Bad Company "Bad" doesn't begin to describe this unoriginal, unfunny would-be thriller from director Joel Schumacher and producer Jerry Bruckheimer. As a buddy movie, it fails: Chris Rock (as a New Jersey ne'er-do-well whose twin brother, a CIA operative, is killed while working a top-secret case) and Anthony Hopkins (as a no-nonsense agent who trains Rock to complete his brother's assignment) display some of the worst chemistry ever committed to the screen. As a fish-out-of-water movie, it fails: the usually hilarious Rock gets maybe two chuckle-worthy lines. Adding to the mess, Bad Company's action scenes are boring – strictly ho-hum car chases and snooze-worthy shoot-outs. Worst of all, the movie's (inadvertently unfortunate) central plot point – American-hating terrorists armed with a nuke, loose in NYC – seems all the ickier when mixed with lame-ass "Shaq attack" jokes. (1:47) Jack London, Oaks. (Eddy)

*Bartleby See Movie Clock, page 102. (1:22) Lumiere, Rafael, Shattuck.

*Cherish See "Tainted Love," page 41. (1:52) Embarcadero, Shattuck.

*City of Lost Souls See Critic's Choice. (1:40) Roxie.

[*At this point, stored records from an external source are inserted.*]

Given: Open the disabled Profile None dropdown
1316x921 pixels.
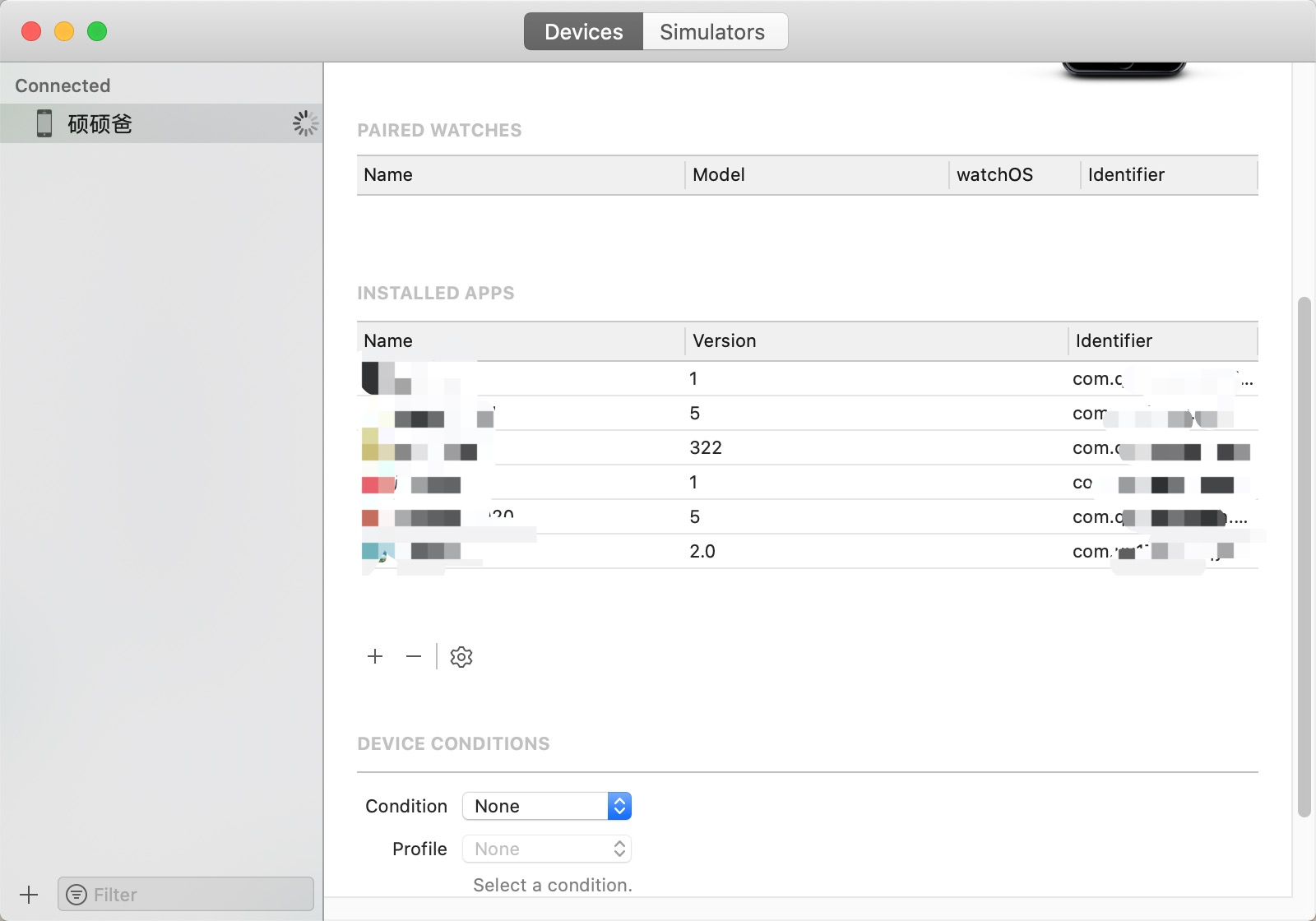Looking at the screenshot, I should pyautogui.click(x=547, y=849).
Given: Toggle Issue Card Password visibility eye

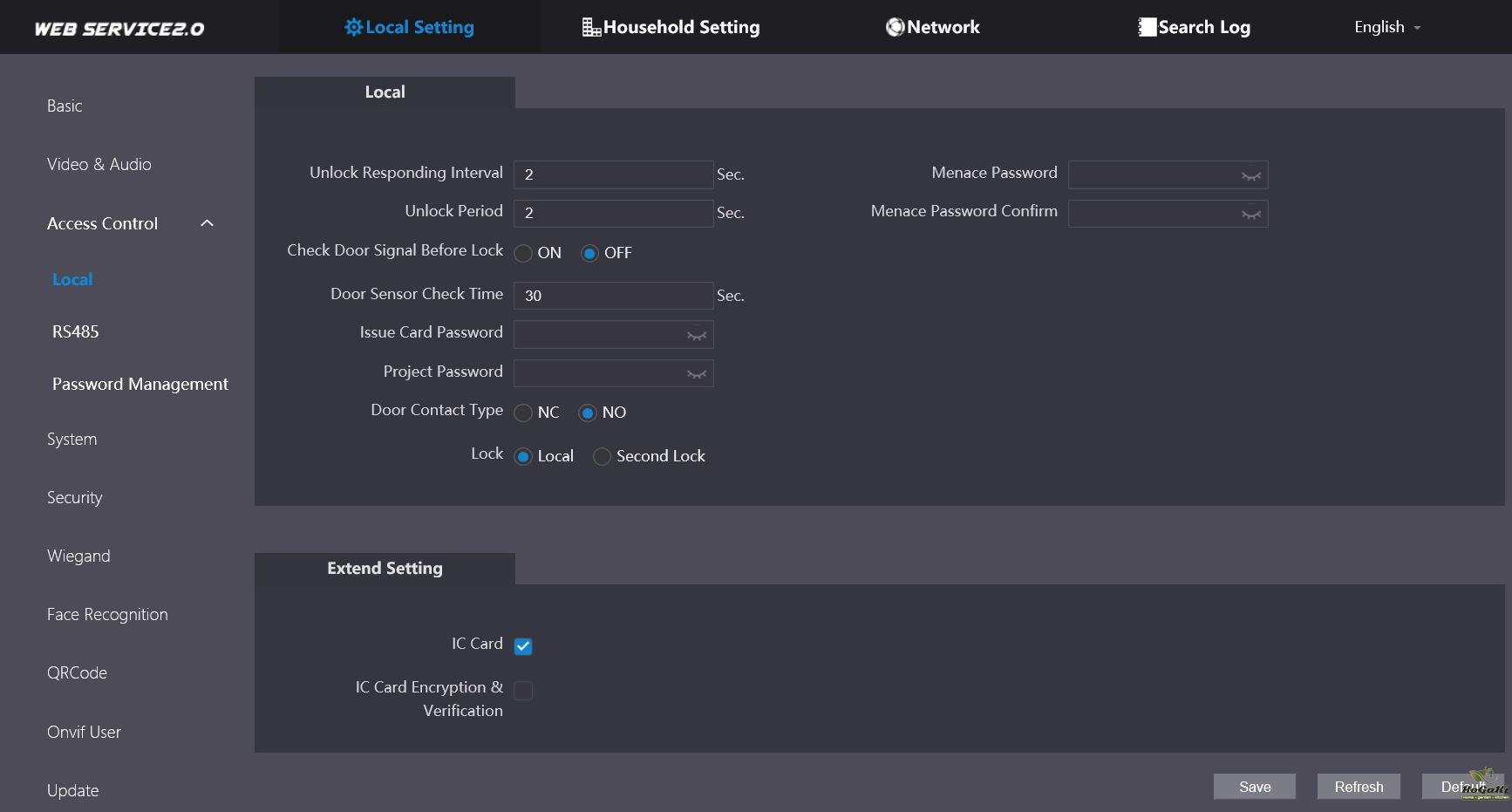Looking at the screenshot, I should 696,335.
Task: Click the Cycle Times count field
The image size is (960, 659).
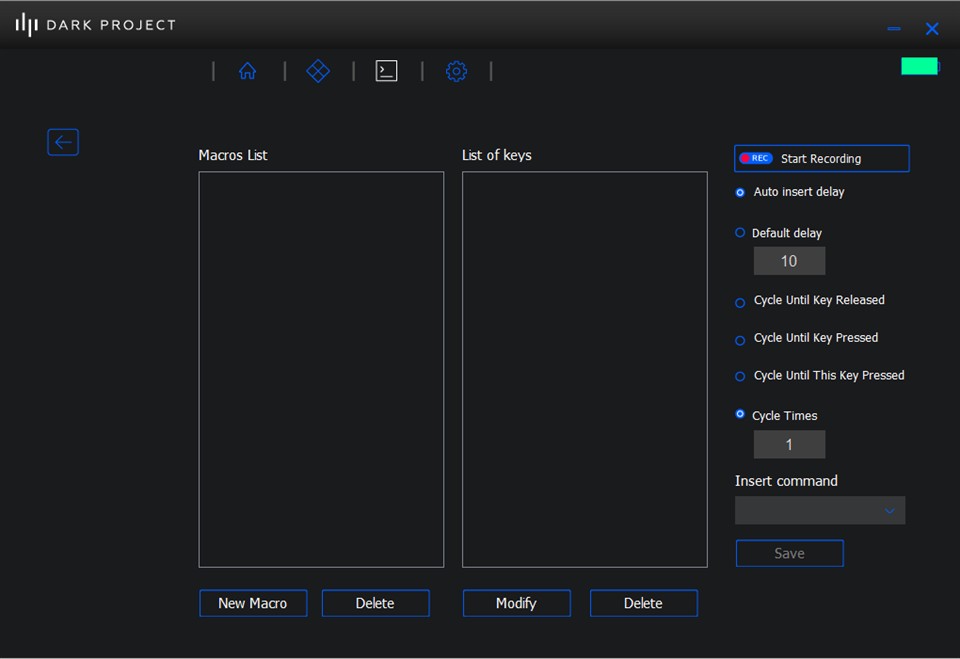Action: pyautogui.click(x=789, y=444)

Divine Secrets of the Ya-Ya Sisterhood Fans of Fried Green Tomatoes, Beaches, Steel Magnolias, Practical Magic, and Where the Heart Is – a.k.a., chicks – are clearly the intended audience for this sweet pic based on the bestseller by Rebecca Wells and directed by Thelma and Louise scripter Callie Khouri. Manhattan playwright Sidda Lee (Sandra Bullock, back in "lovable" mode after her dour Murder by Numbers turn) is continually confounded by the antics of her unpredictable, cocktail-swilling Southern mama, Vivi (Ellen Burstyn, played as a young woman by Ashley Judd). When a giant row threatens to drive the two apart forever, Vivi's lifelong pals – the "Ya Yas" (Maggie Smith, Fionnula Flanagan, and Shirley Knight, who get all the film's best lines) – stage a flashback-heavy intervention that sheds light on Vivi's troubled past. The story has some holes (the causes of Vivi's violent breakdown could have been further explored), and the fact that Burstyn and Judd look nothing alike makes the film's time shifts somewhat disjointing. Still, fans of you-go-girl entertainment – and/or anyone with enough fortitude to take an unbridled overload of estrogen – will have a good time with this one. (1:56) Grand Lake, Jack London, Oaks, Orinda. (Eddy)

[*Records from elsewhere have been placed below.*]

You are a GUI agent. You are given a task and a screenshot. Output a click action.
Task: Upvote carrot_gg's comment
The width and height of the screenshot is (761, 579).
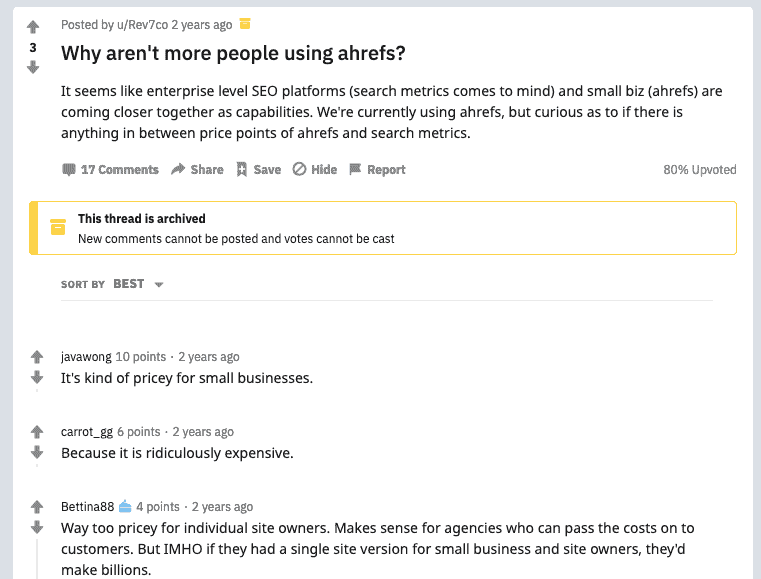coord(37,431)
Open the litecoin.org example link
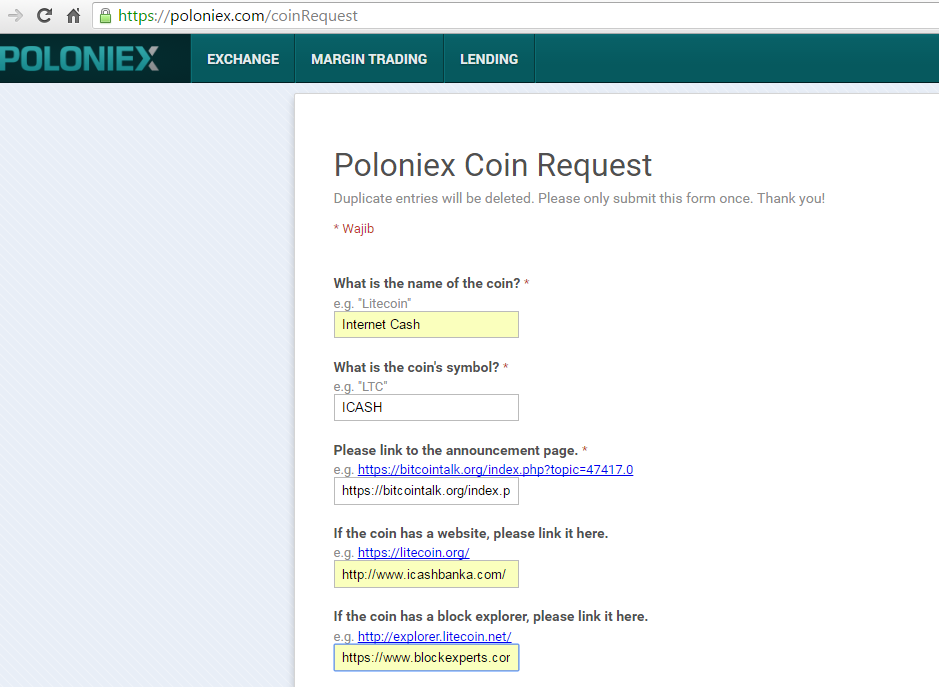Viewport: 939px width, 687px height. tap(414, 552)
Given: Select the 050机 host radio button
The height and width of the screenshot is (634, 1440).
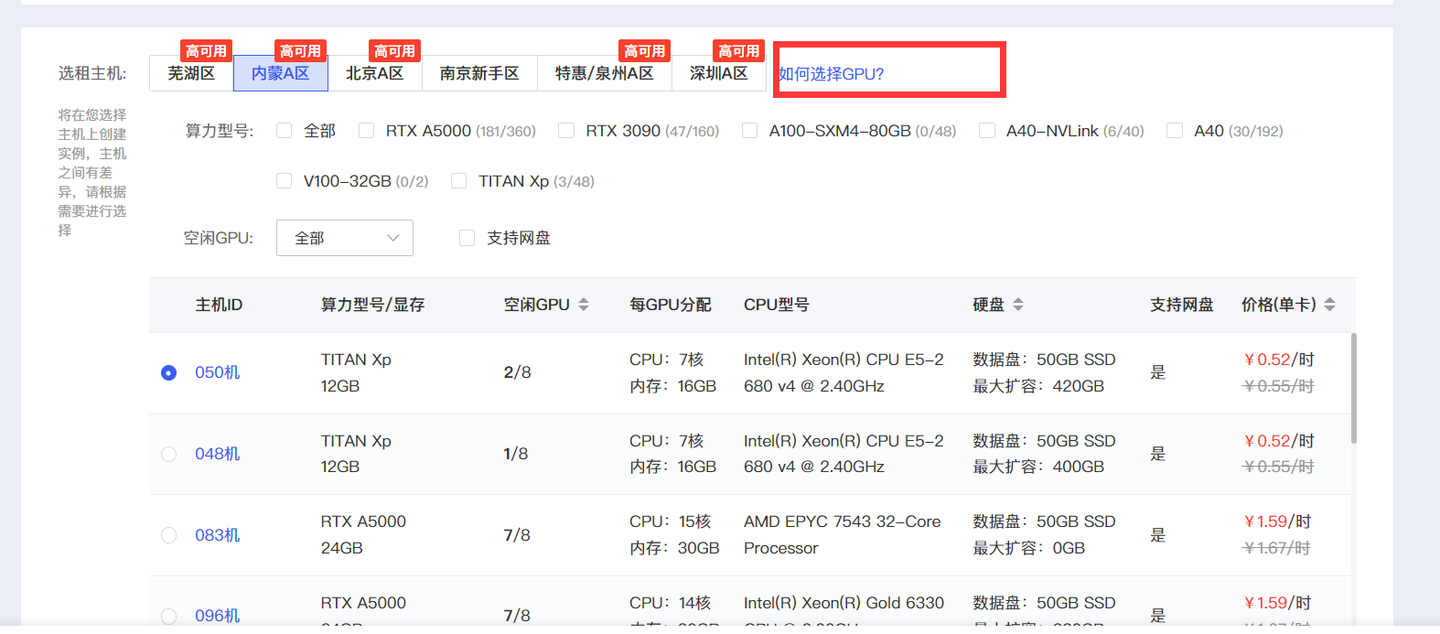Looking at the screenshot, I should [x=168, y=372].
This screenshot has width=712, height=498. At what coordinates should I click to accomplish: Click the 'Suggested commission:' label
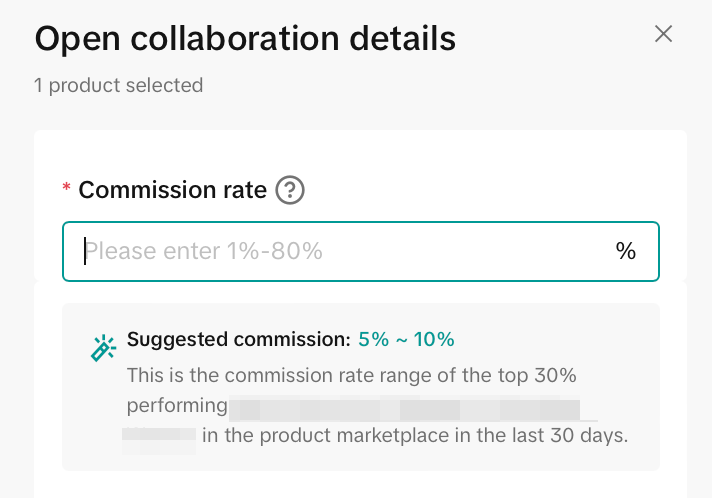pos(239,339)
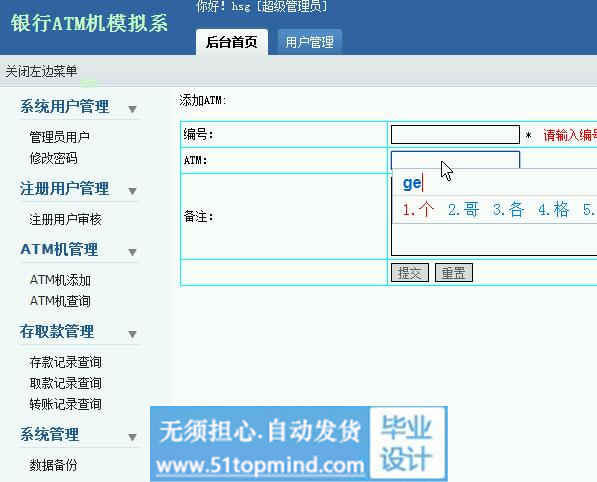Image resolution: width=597 pixels, height=482 pixels.
Task: Open 取款记录查询 in the sidebar
Action: click(x=65, y=383)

Maryam An Iranian American teenager (Mariam Parris), well-adjusted to her hopelessly blond New Jersey suburb, has family and social world turned upside down by the hostage crisis and the simultaneous arrival of her troubled cousin Ali (David Ackert), a devout Muslim with a disturbing family secret. Writer-director Ramin Serry´s slick but uneven debut film explores a pivotal moment in U.S.-Iranian history through a high-end, made-for-TV-style melodrama. The opening titles, featuring contemporary newsreel footage thumping along to the Cars´ "Let the Good Times Roll," marks the film´s all-American aesthetic at the outset. Heartfelt performances by the principals, including Maryam´s traditional but loving parents (Shaun Toub and Shohreh Aghdashloo) fail to sustain much interest, while peripheral characters approach caricature, border on the silly, or march boldly over the line. More problematically, the script plays into the xenophobia and conformity one hopes it would challenge by isolating, and finally banishing, the only wholly (and holy) Iranian character, Ali, and affirming the middle-class moralism of his Americanized cousins. (1:30) Opera Plaza. (Avila)

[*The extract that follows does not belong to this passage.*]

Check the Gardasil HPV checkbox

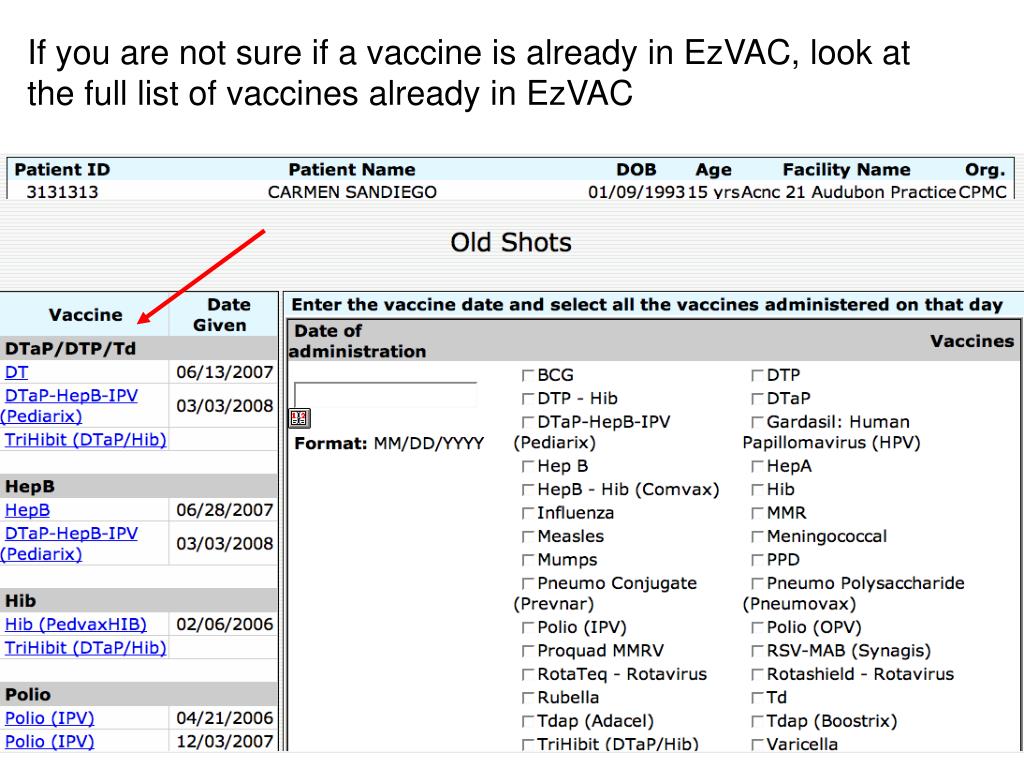(757, 422)
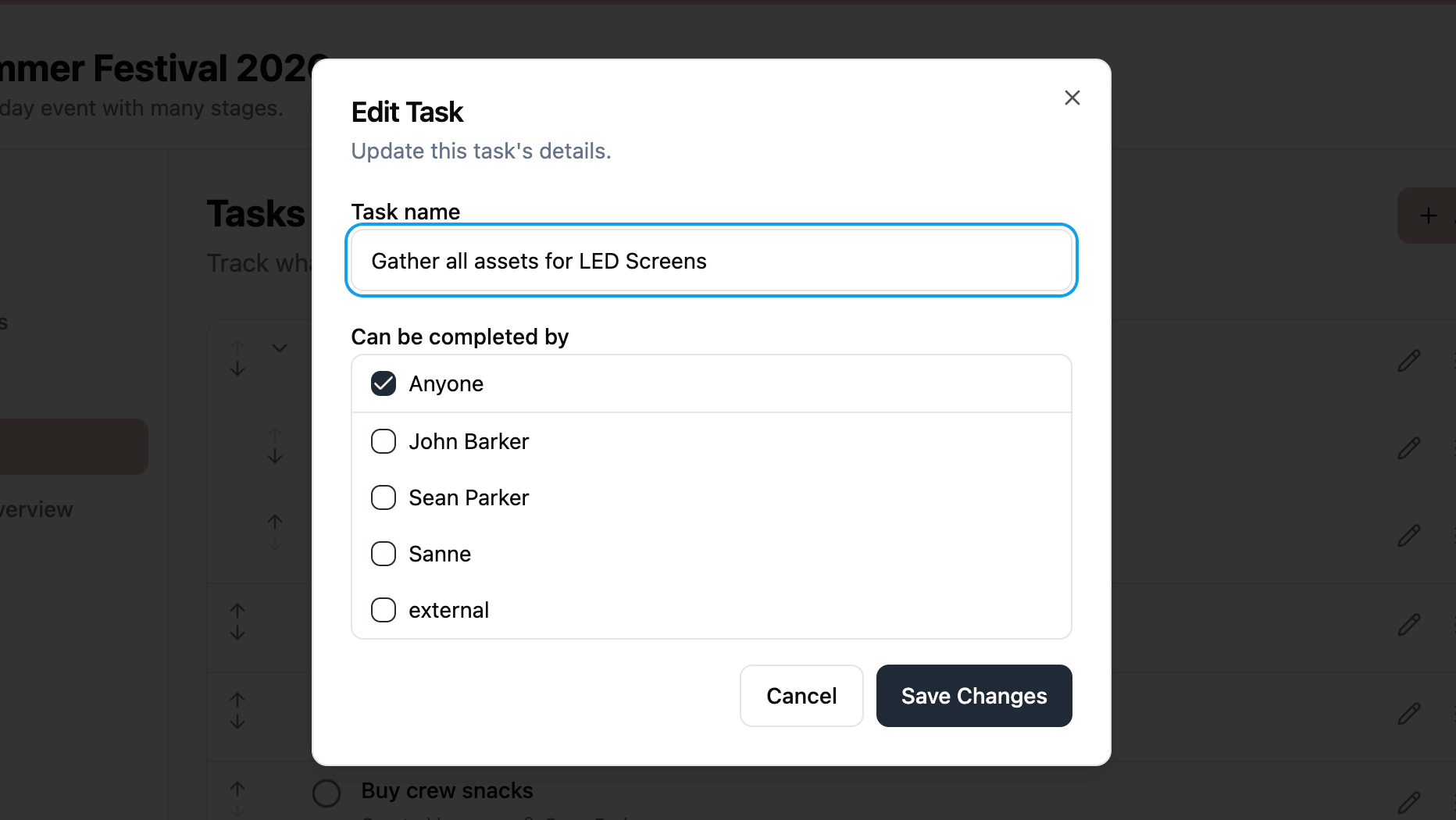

*Monsturd See 8 Days a Week, page 44. (1:20) Victoria Theatre.

'(Mostly) New 35mm Films from Canyon Cinema' See 8 Days a Week, page 44. Yerba Buena Center for the Arts.

*Sunday Thirty years after British paratroopers opened fire on civil rights marchers in Derry, Northern Ireland, killing 13, the debate around "Bloody Sunday" still rages, as new testimonies and assessments of blame continue to appear. British television has marked the anniversary with two big-budget docudramas, one of which is making its U.S. debut here. Writer Jimmy McGovern spent three years researching a script that cleaves hard to the historical record yet makes no bones about where the real blame lies. Around the experience of marcher Leo Young (Ciaran McMenamin), whose brother died that day, McGovern weaves a straightforward tale of rabidly pumped-up British "Paras," fresh from assignment in Belfast and under the command of a ruthless General Ford (Christopher Eccleston), who descend on a peaceful, albeit illegal, march of unarmed citizens. However, the overdrawn contrasts do no more than distract from a fundamentally sound interpretation. In the end, Sunday is a well-told and powerful story whose irresistible comparison with the Israel-Palestine conflict underlines the daring of British television in airing it (just try to imagine a similar treatment by U.S. media of the Jenin incursion, even 30 years hence). (1:30) Roxie. (Avila)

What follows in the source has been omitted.